Question about Performance
FranzForstmayr opened this issue · 2 comments
From your Readme:
The codec has quite reasonable performances if you either use PyPy on the pure-python implementation (reedsolo.py) or either if you compile the Cython extension creedsolo.pyx (which is about 2x faster than PyPy). You can expect encoding rates of several MB/s.
Is this still valid?
I just did a performance evaluation for three different python versions (3.7, 3.8, 3.9) with the following code.
import sys
import numpy as np
from reedsolo import RSCodec
import perfplot
name = f'perf_v{sys.version_info.major}.{sys.version_info.minor}'
def func(rscoder, array):
enc = rscoder.encode(array)
return rscoder.decode(enc)[0]
codecs = [
RSCodec(8),
RSCodec(16),
]
out = perfplot.bench(
setup = lambda n: np.random.randint(0,255,size=n, dtype=np.uint8),
kernels = [
lambda a: func(codec, a) for codec in codecs
],
labels = [codec.nsym for codec in codecs],
n_range = [2 ** k for k in range(20)],
)
out.show()
out.save(name + ".png", transparent=True, bbox_inches="tight")
I get a maximum of 100kB/s (for encoding and decoding together).
Is this an expected speed? Tested on Ubuntu 20.04, cython is installed.
Here is the output of the three perfplots.
I expected the cythonized function to be faster. However the number of ecc symobls seems to be not relevant here.
PS:
To reproduce with python3.7, you'll have to install perfplot==0.9.6
Follow-up on this: thank you very much @FranzForstmayr for your code snippet, I have reworked it a bit to add the Cythonized extension and it is now merged in tests/perf.py
. However, as you pointed out, perfplot does not show any different performance between the cythonized extension and pure python? This is very strange, and I don't know the reason why.
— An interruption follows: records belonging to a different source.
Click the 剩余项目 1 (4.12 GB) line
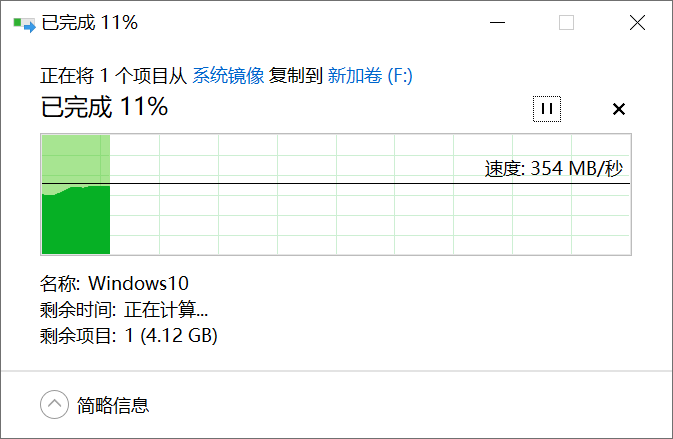The height and width of the screenshot is (439, 673). point(129,335)
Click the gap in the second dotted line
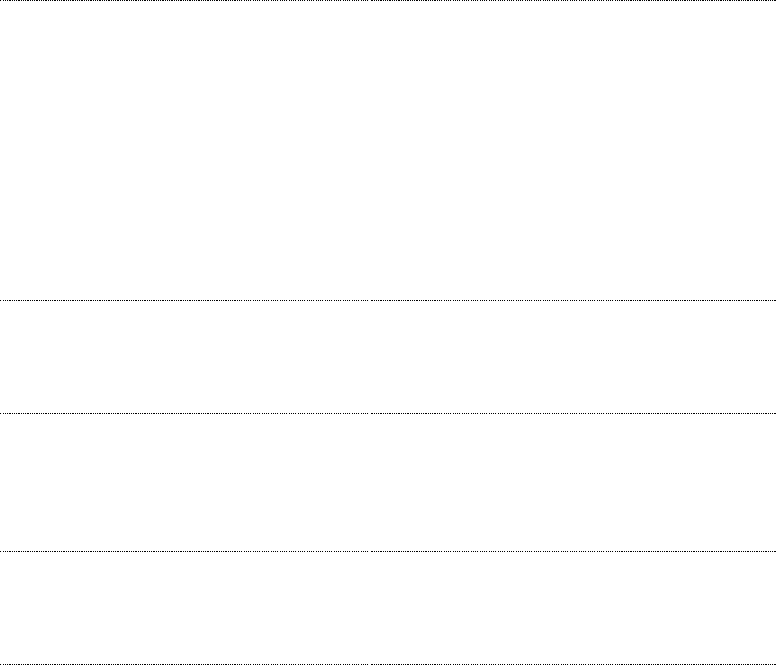 pyautogui.click(x=370, y=300)
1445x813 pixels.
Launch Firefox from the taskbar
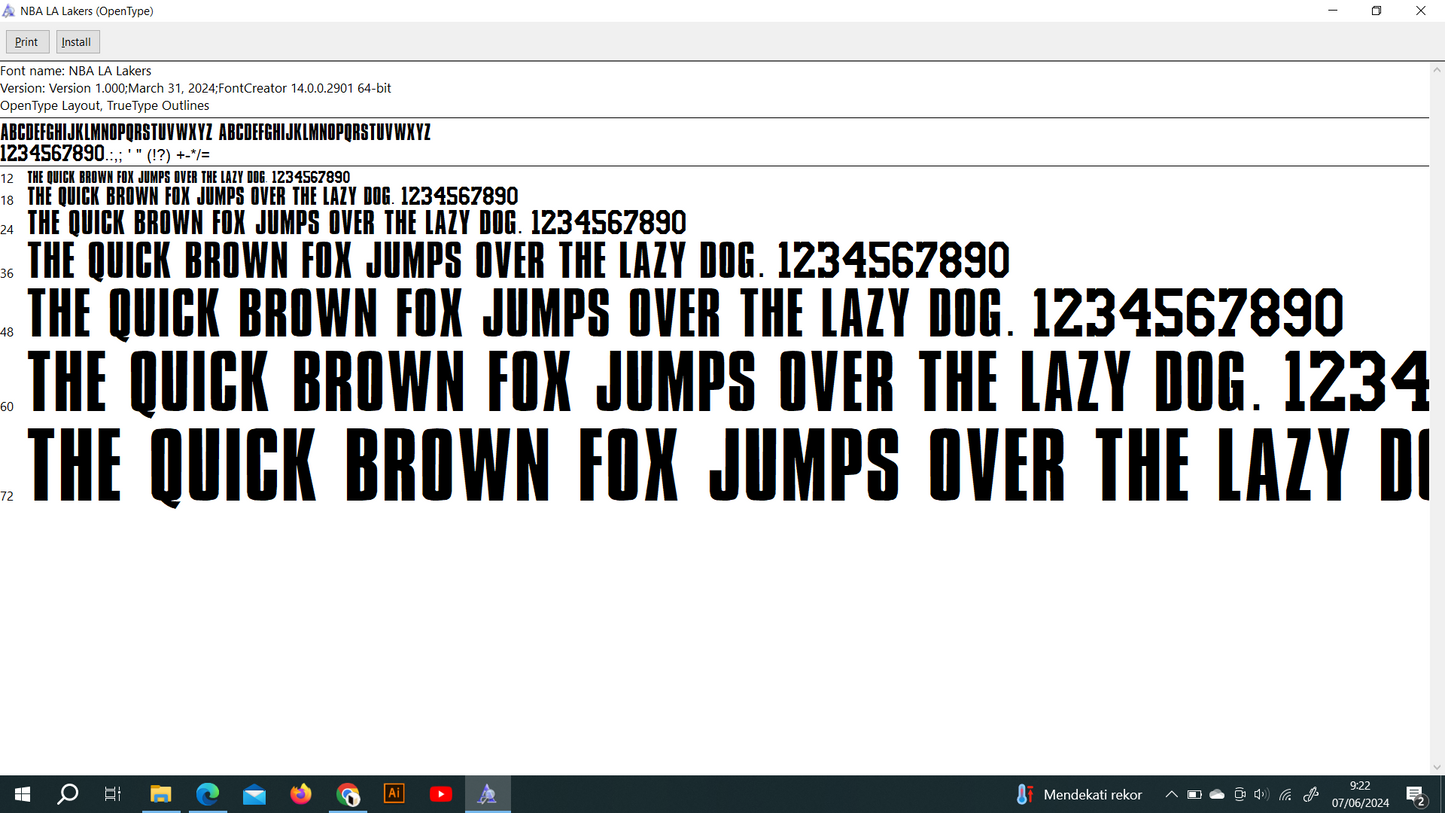click(x=301, y=794)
Anyway, I have recently reworked the cythonized extension, and I can confirm that it now runs even much faster than before, at 12.5 MB/s encoding on my 5 years old laptop. I tested the performance with another tool I made here, which is the one I used in the past to derive the speed results I cited above and in the README, so the speed is against a comparable basis (although old tests were done under Python 2.7, and nowadays under Python 3.10).
I did not yet test the results with PyPy, but I also expect an improvement since I have merged some optimizations I did with Cython into the pure python version too (such as pre-allocating byterrays).
I will now close this issue as the cythonized extension provides for sure > 10 MB/s of encoding speed, and more improvements are under way. Please let me know if you still encounter any issue.